# ACTIVITY:
Scan the records for the string "agent" and copy every line that holds it.

# EXERCISE INPUTS:
------------
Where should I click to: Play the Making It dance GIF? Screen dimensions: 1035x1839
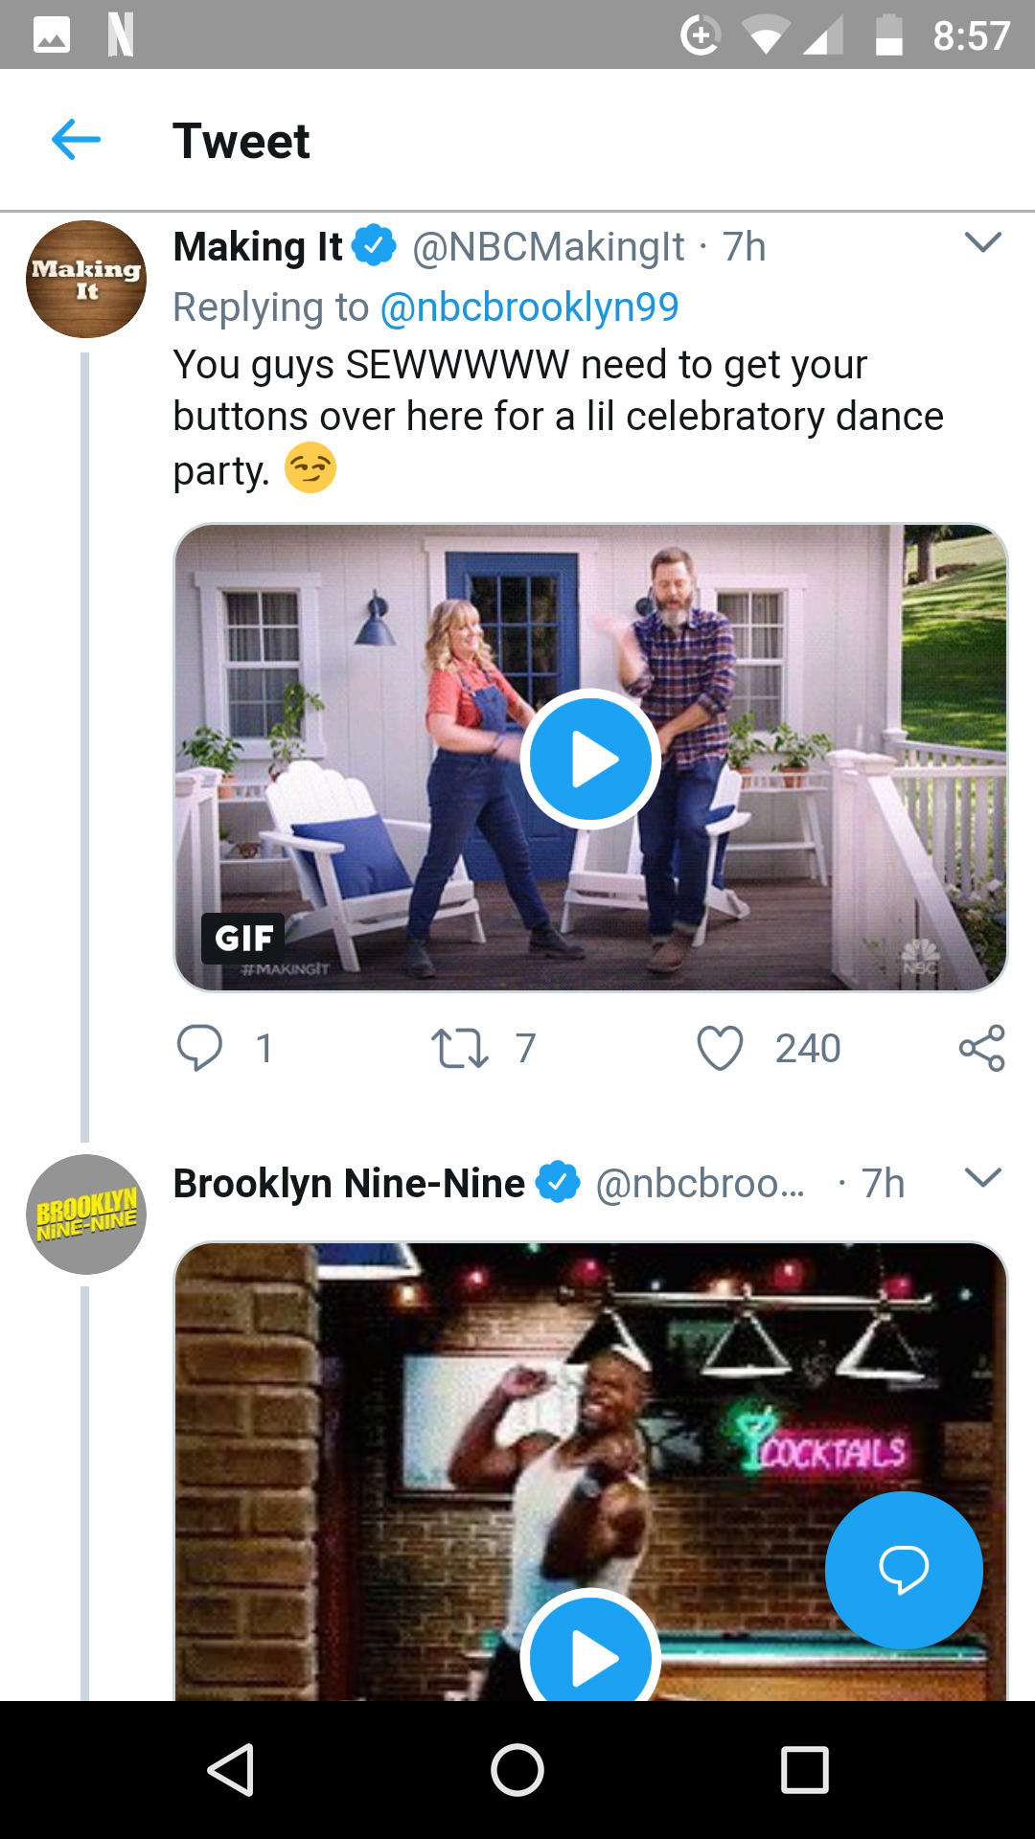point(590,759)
------------
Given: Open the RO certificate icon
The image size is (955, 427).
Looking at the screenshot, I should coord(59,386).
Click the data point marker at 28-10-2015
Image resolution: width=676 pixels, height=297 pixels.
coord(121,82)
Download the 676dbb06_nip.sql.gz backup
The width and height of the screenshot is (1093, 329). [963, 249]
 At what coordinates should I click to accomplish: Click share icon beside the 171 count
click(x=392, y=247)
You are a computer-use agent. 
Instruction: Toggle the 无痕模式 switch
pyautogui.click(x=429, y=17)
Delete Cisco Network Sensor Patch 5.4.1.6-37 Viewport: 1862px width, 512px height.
------------
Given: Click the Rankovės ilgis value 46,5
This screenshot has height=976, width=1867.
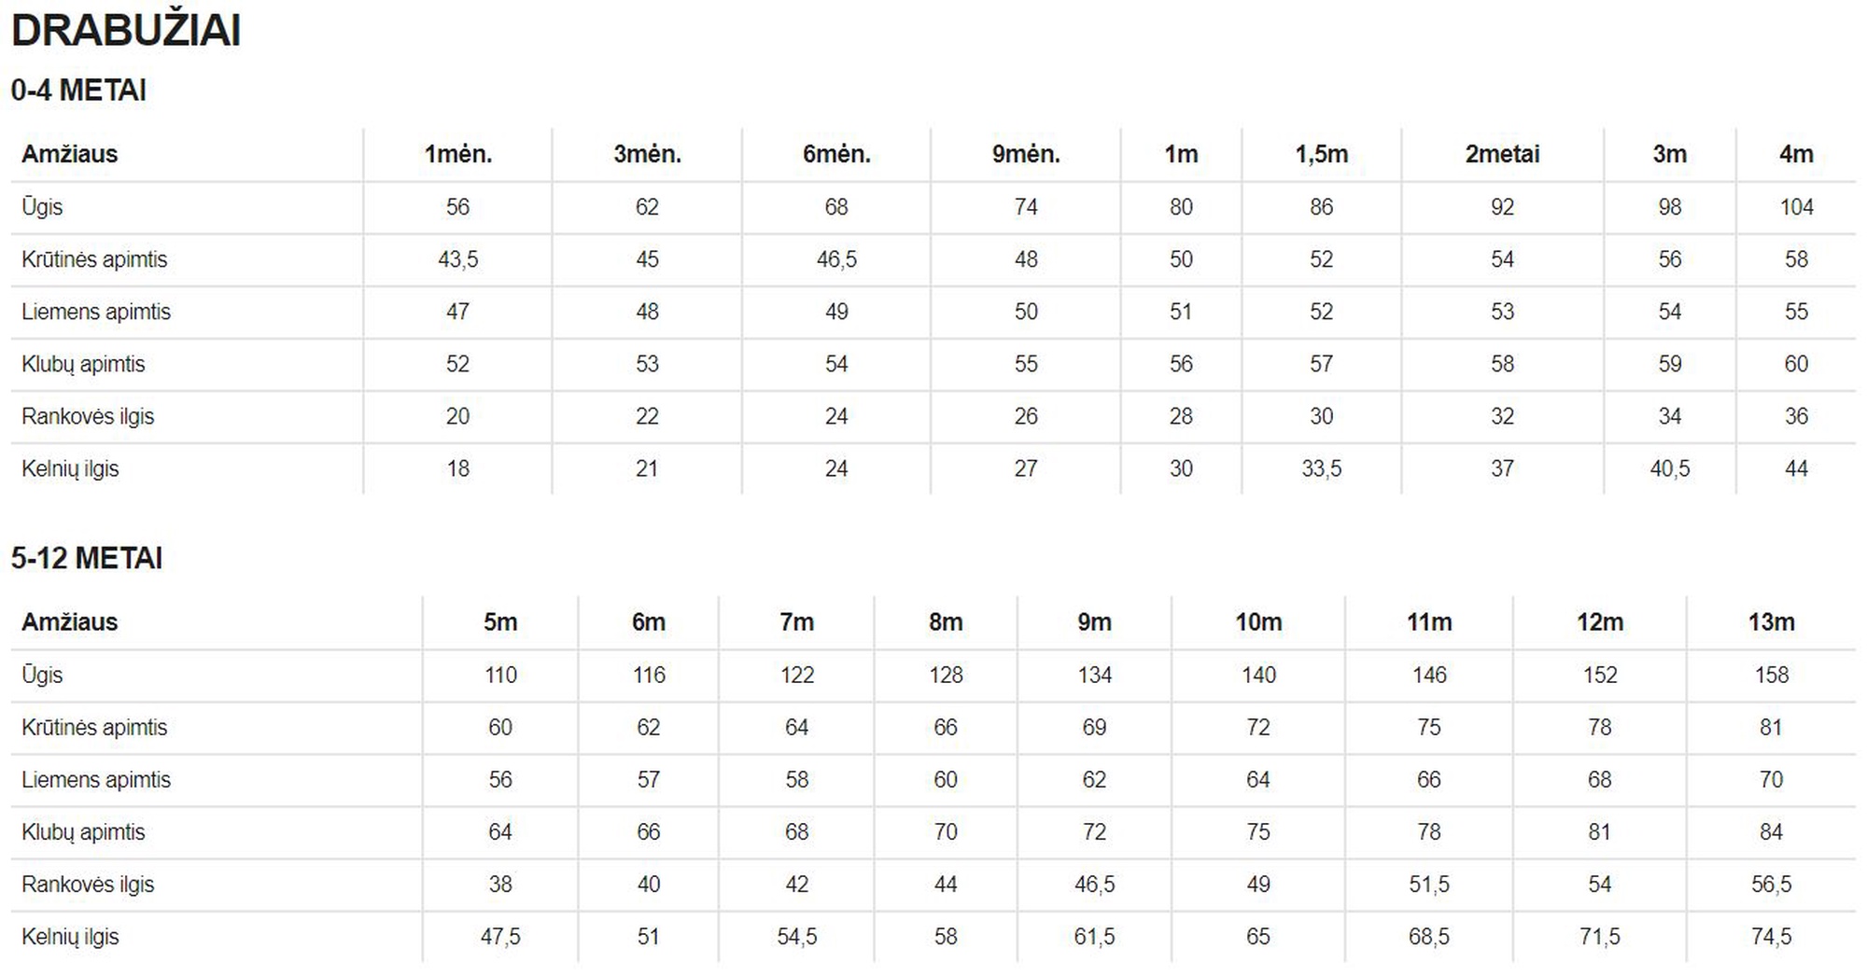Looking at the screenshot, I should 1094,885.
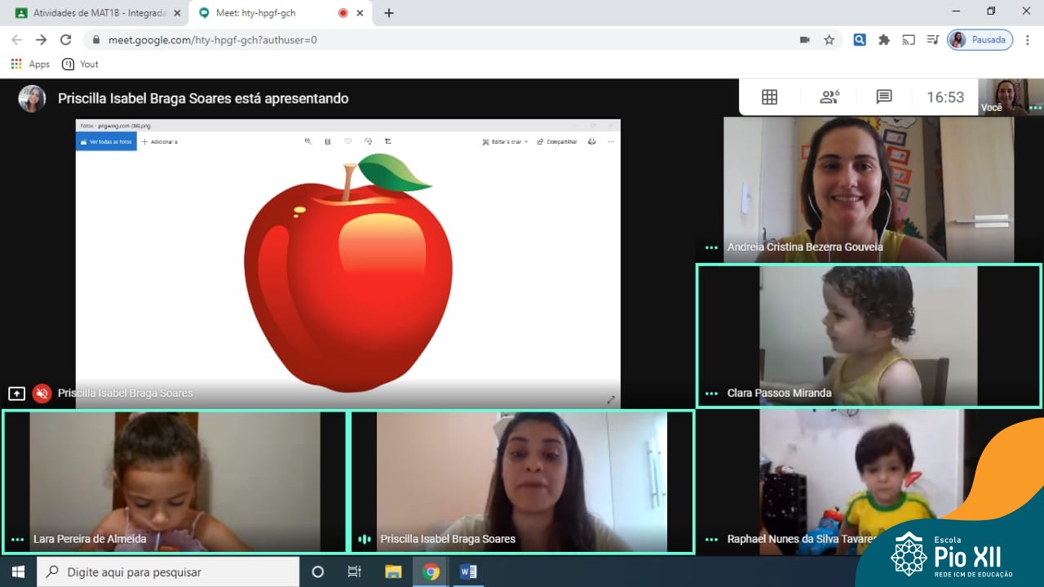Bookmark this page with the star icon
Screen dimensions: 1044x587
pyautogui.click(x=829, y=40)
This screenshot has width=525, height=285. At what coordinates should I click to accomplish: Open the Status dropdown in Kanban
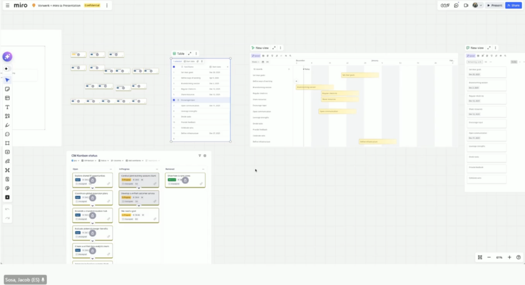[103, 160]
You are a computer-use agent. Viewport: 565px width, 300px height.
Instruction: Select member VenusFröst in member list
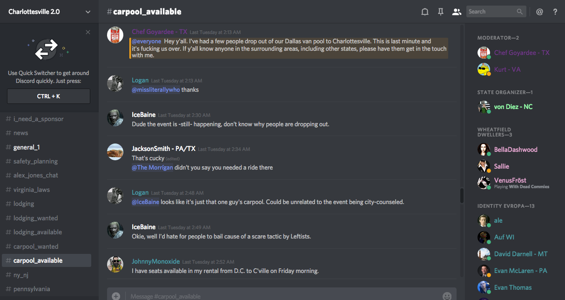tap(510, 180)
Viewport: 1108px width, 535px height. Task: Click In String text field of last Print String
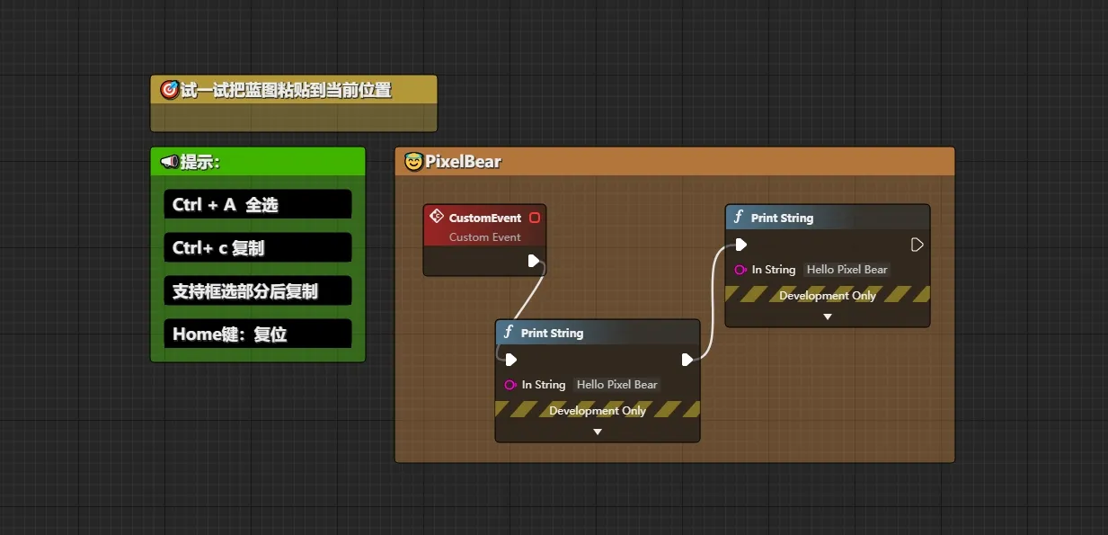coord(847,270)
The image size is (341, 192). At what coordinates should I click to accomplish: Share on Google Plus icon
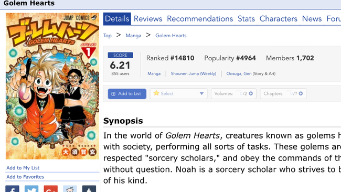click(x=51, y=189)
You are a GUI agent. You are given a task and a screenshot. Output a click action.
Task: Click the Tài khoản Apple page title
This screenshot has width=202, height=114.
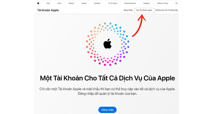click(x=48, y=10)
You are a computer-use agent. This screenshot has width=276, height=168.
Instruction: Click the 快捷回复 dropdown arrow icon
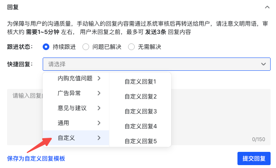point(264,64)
------------
# RESPONSE TO THIS EXERCISE:
You are a computer-use agent. 
You are a computer-use agent. Viewport: 565px width, 300px height.
You are a GUI agent. You are given a task and a screenshot. Output a click action.
You are a computer-use agent. This screenshot has width=276, height=168.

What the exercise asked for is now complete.